ACTIVITY: If pictures appear, leave them out, and return exactly the lines from the one holding "Click the Access control label" through the last line of the listing below.

PROVIDED ENTRIES:

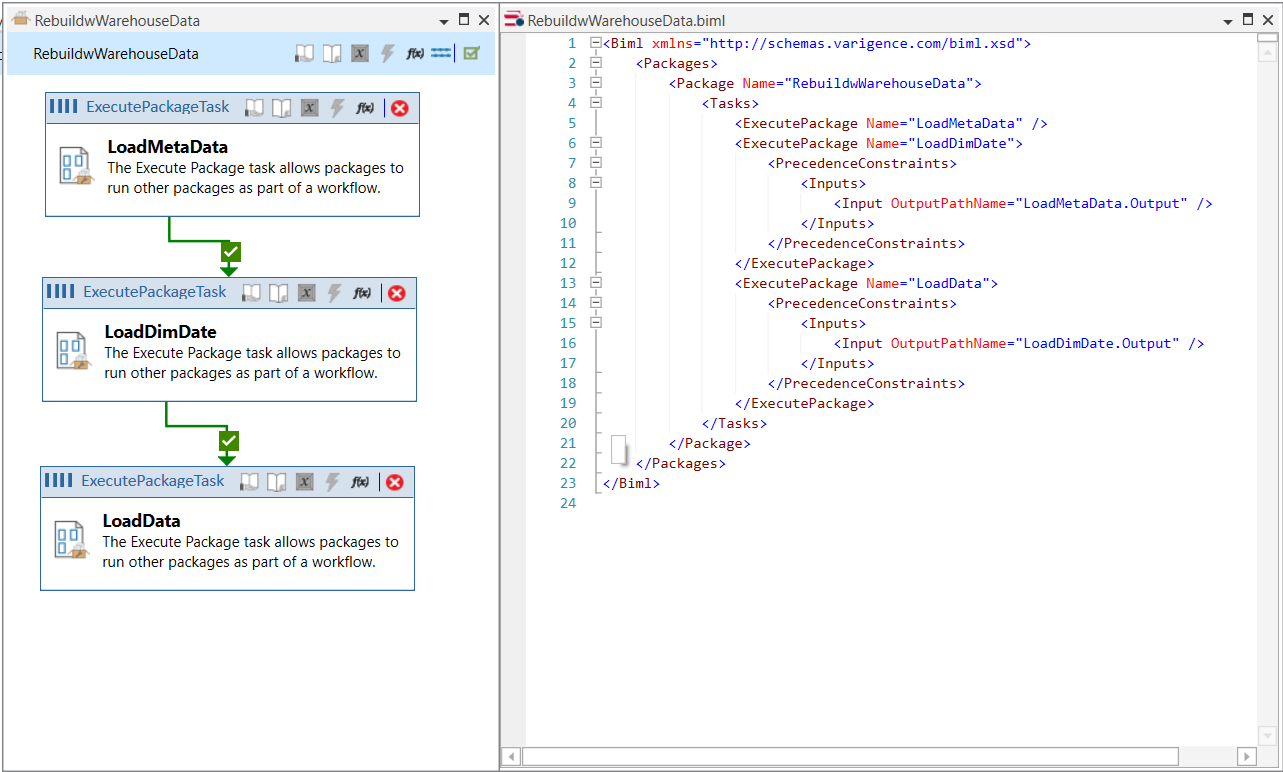
Task: Click line number 9 in the code gutter
Action: tap(571, 203)
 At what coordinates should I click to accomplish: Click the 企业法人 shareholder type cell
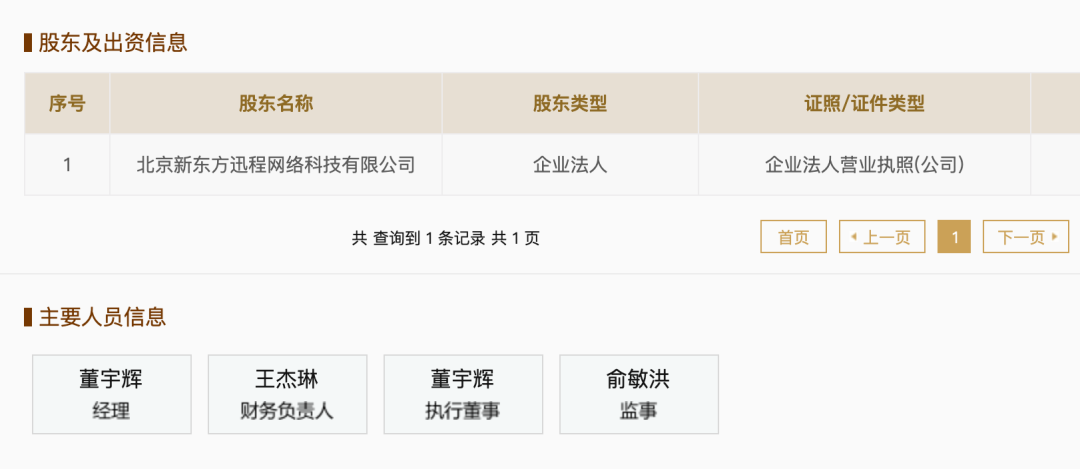tap(570, 165)

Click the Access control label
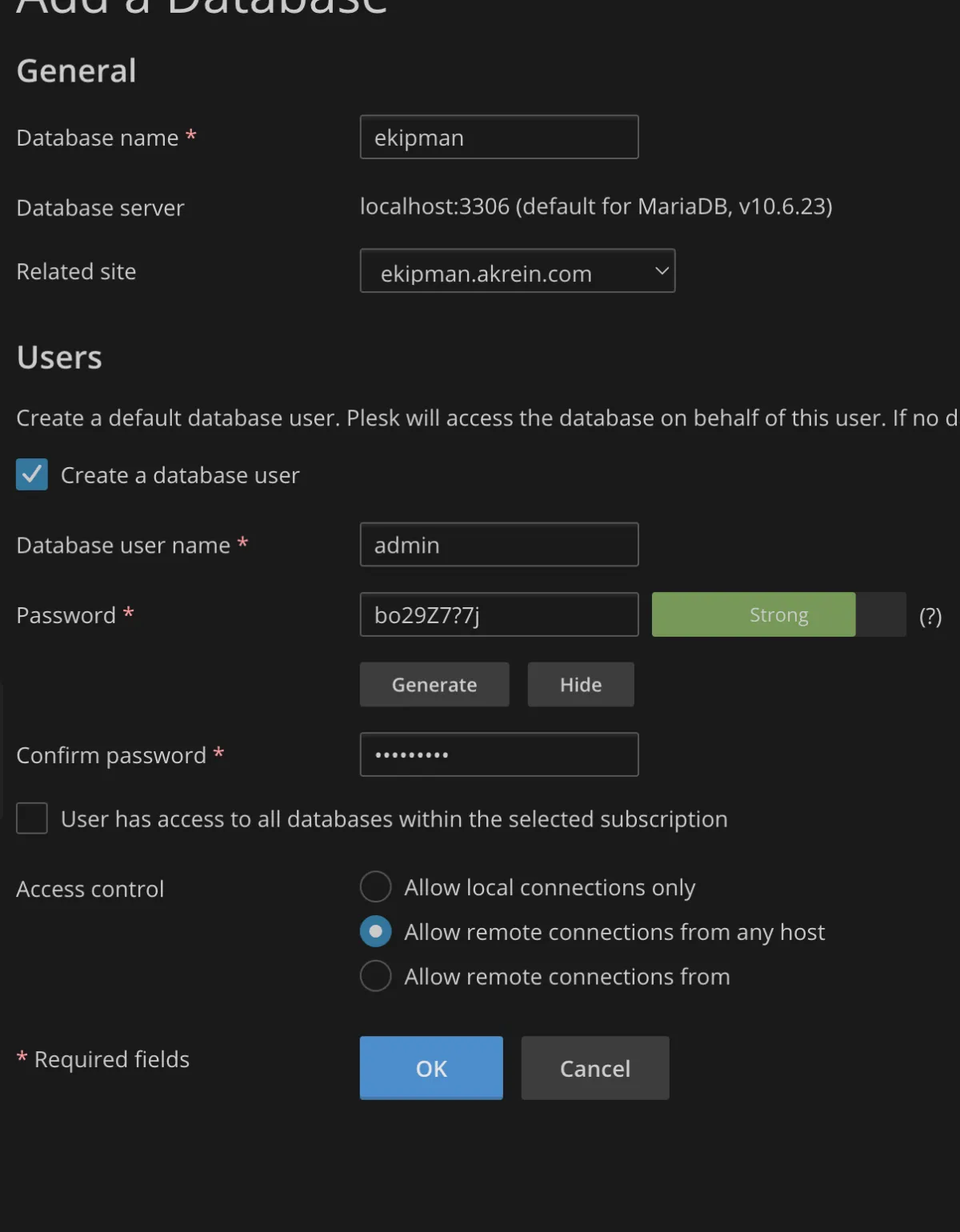(90, 889)
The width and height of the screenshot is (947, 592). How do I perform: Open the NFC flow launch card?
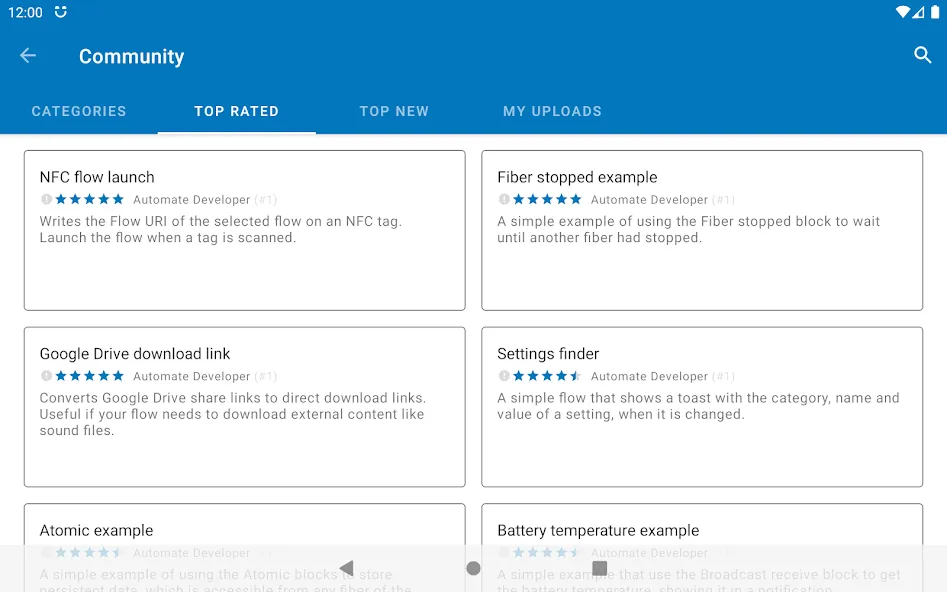245,230
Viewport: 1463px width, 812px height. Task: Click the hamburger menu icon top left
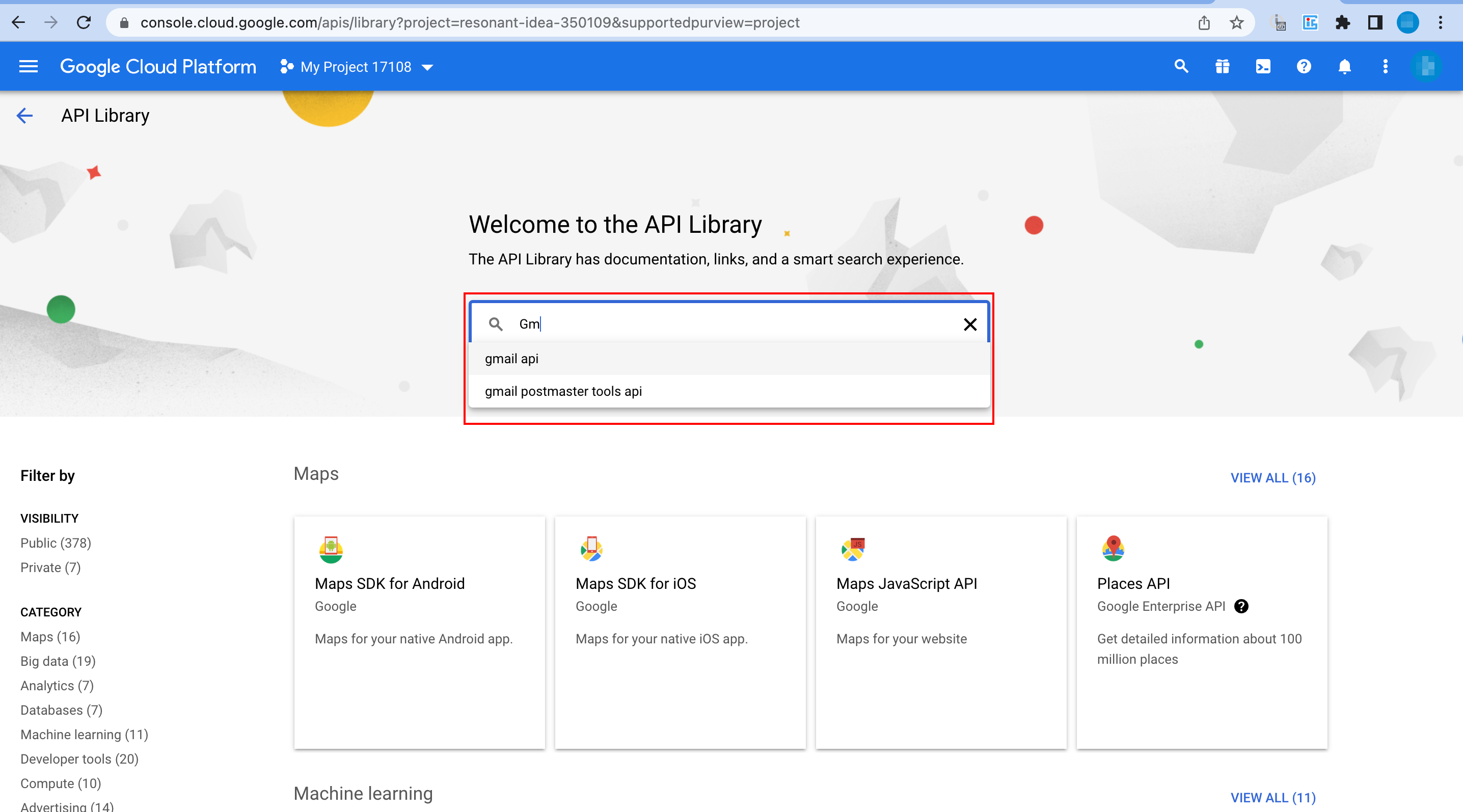click(x=28, y=66)
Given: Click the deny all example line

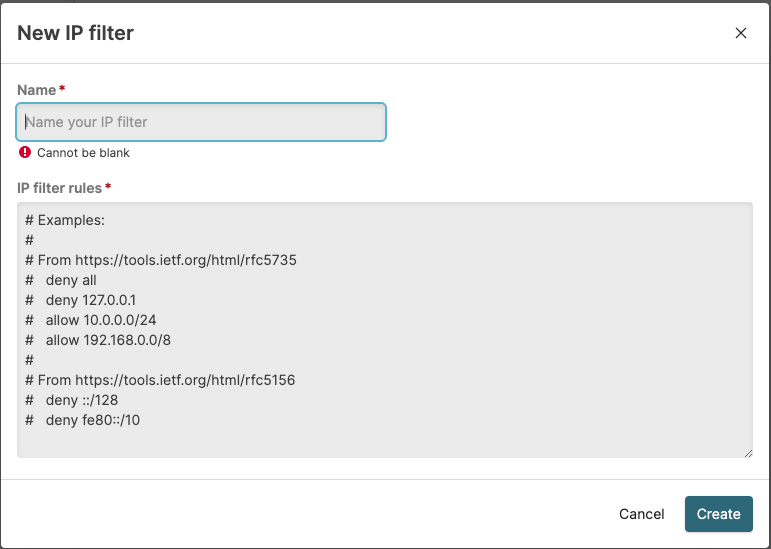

EXERCISE SOLUTION:
Click the Access control label
(90, 889)
The width and height of the screenshot is (947, 592). How do I perform: Open the NFC flow launch card?
245,230
Viewport: 1463px width, 812px height. Task: Click the hamburger menu icon top left
click(x=28, y=66)
Given: Click the deny all example line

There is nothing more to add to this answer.